Diame, 25, has impressed at Upton Park since completing a free transfer from Wigan after running down his contract at the DW Stadium.
The Senegal international is reportedly attracting attention from a number of clubs and, although Allardyce refused to discuss a potential release clause in Diame's contract, Hammers co-chairman David Gold confirmed the fact on Twitter. "Diame does have a release clause in his three-year contract. He joined us from Wigan on a free transfer," he wrote.
Allardyce would not be drawn on the speculation regarding the finer details of Diame's agreement, but did admit a big offer would leave the club "powerless" to stop him leaving.
"I don't disclose players' contracts publicly - there's always a situation where you're powerless to keep a player because of the size of the price," he said. "You can't turn it down - the chairman says, 'Look, we can't turn that down, Sam - we've got to move him on'."

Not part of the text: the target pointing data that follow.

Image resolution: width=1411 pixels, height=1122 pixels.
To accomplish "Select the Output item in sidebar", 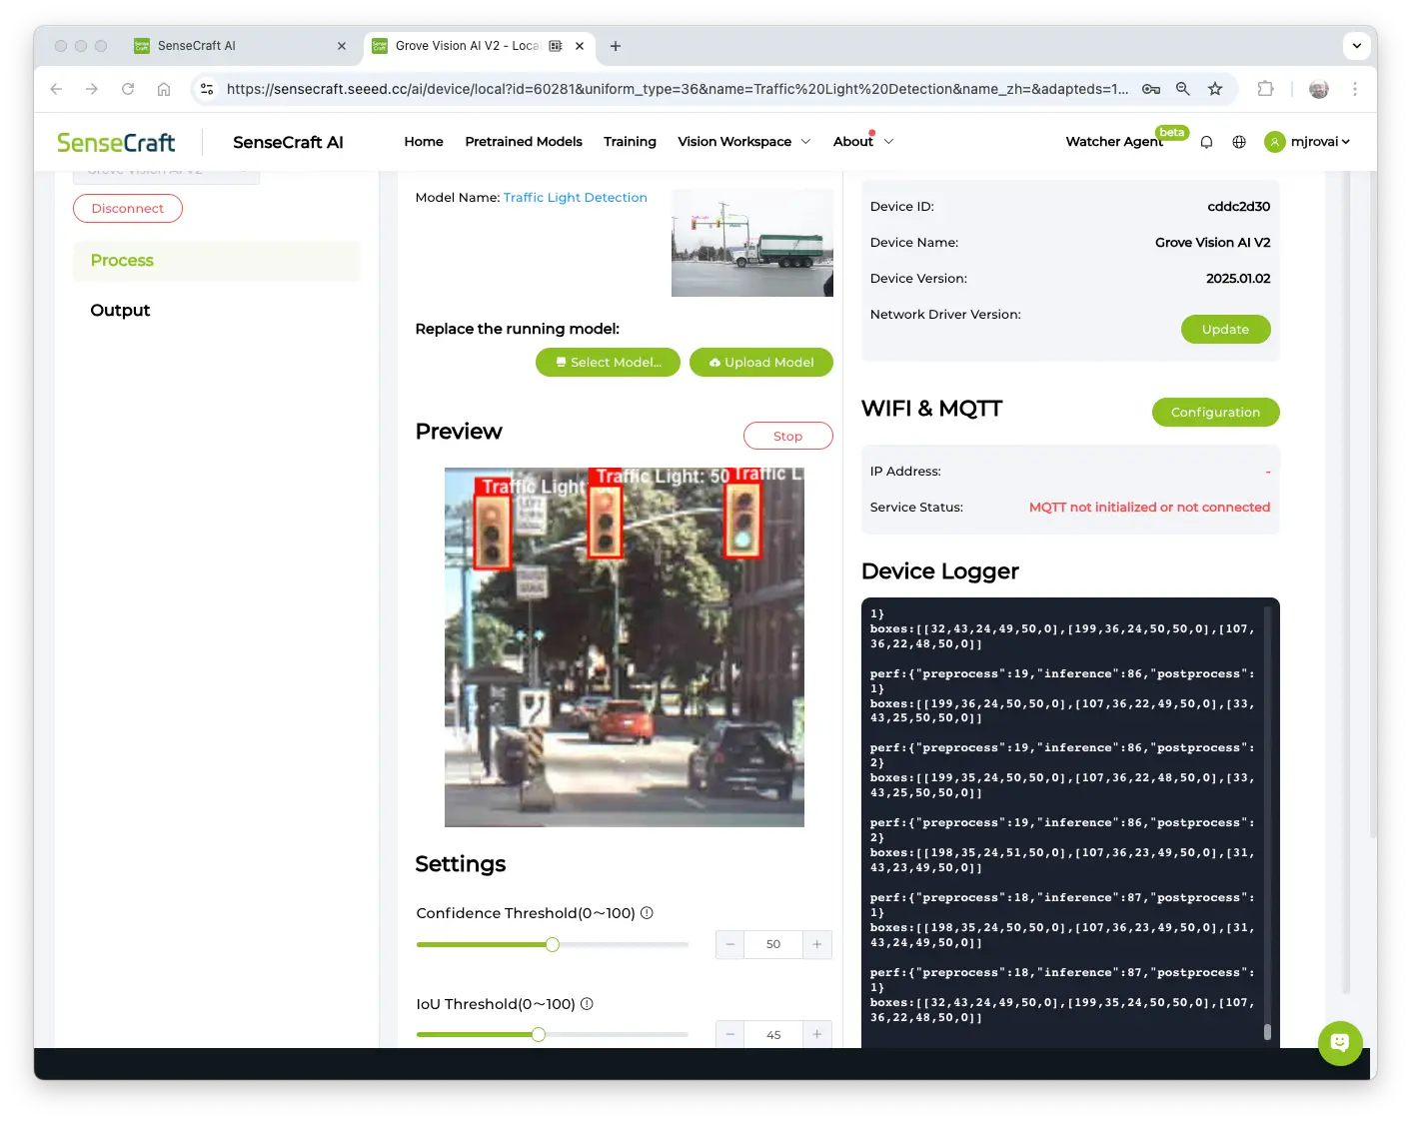I will (x=120, y=311).
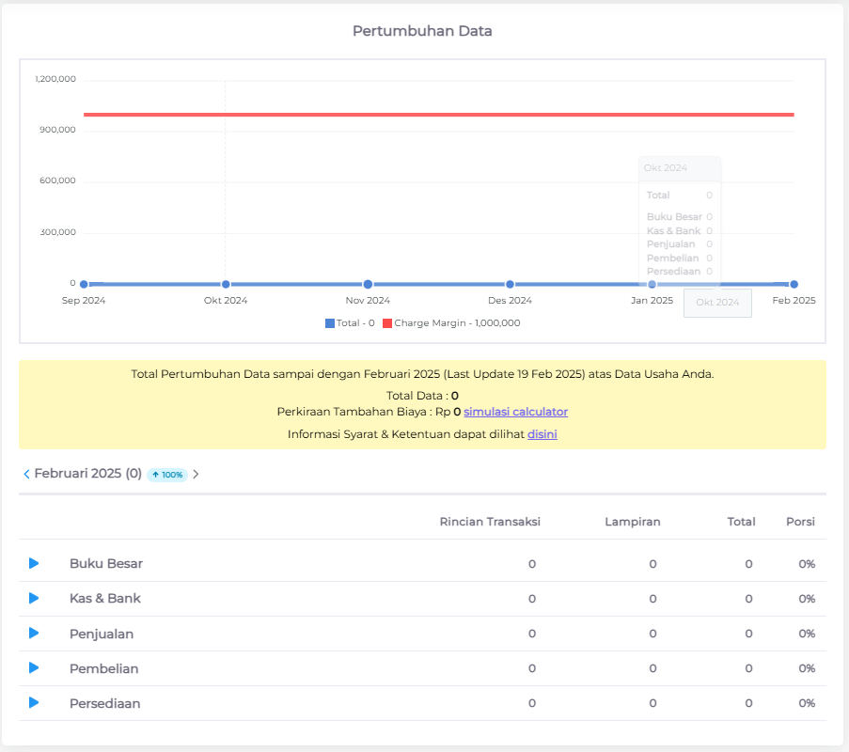This screenshot has height=752, width=849.
Task: Click the Okt 2024 data point
Action: (x=226, y=284)
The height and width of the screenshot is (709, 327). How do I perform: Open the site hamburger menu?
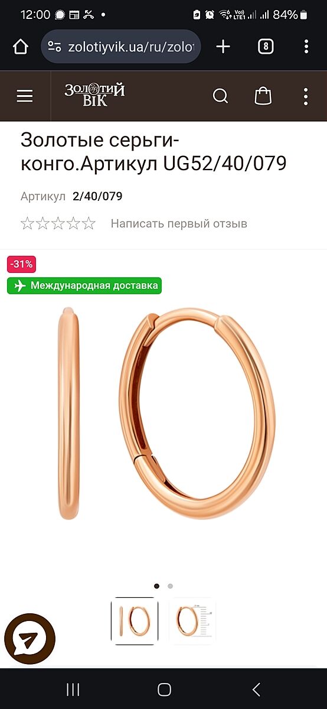point(25,96)
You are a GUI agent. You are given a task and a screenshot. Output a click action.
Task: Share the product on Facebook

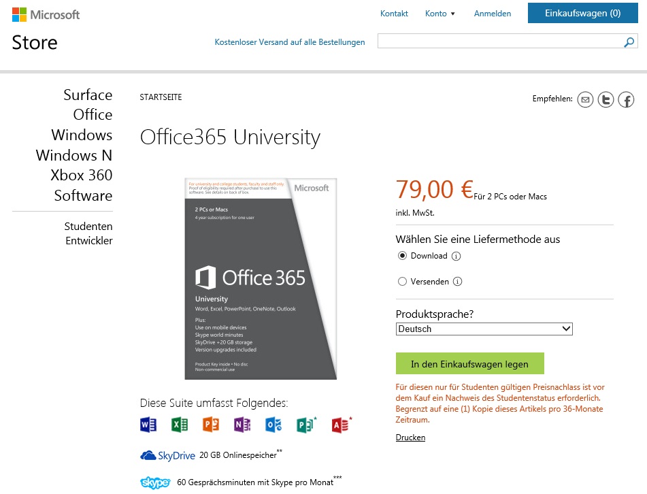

With the January transfer window approaching, Allardyce compared Diame's situation to that of Swansea's Michu, who has also been linked with a host of clubs after his goalscoring exploits for Michael Laudrup's Swans.
He said: "I think there's always a chance that you lose football players when they start getting attention - because everybody is searching for better players.
"I'm listening to Mr Laudrup about how desperately they don't want Michu to go because January is nearly here and the rumours are starting again.
"All the agents are ringing you up and telling you that such a club is after this, and such a transfer is here and that club wants this player."
Diame's summer arrival was relatively low key at Upton Park in comparison to the club-record fee West Ham splashed out on England winger Matt Jarvis and the loan signing of £35million Liverpool forward Andy Carroll.
But Allardyce revealed the Reds had also been looking to make a move for Diame - something which convinced the former Blackburn boss he was signing a good player.
"I spoke to (former Liverpool manager) Kenny (Dalglish) about it - for me it just sort of made me feel so much better than I'd already felt when I signed him," he said.
"When you speak to Kenny and he says, 'yes, we were going to take him,' it gives you that little bit more these days, signing players on. It's a huge task in terms of what you have to go through and that process and then when you've done it you've got somebody of Kenny's experience backing up what your judgement is."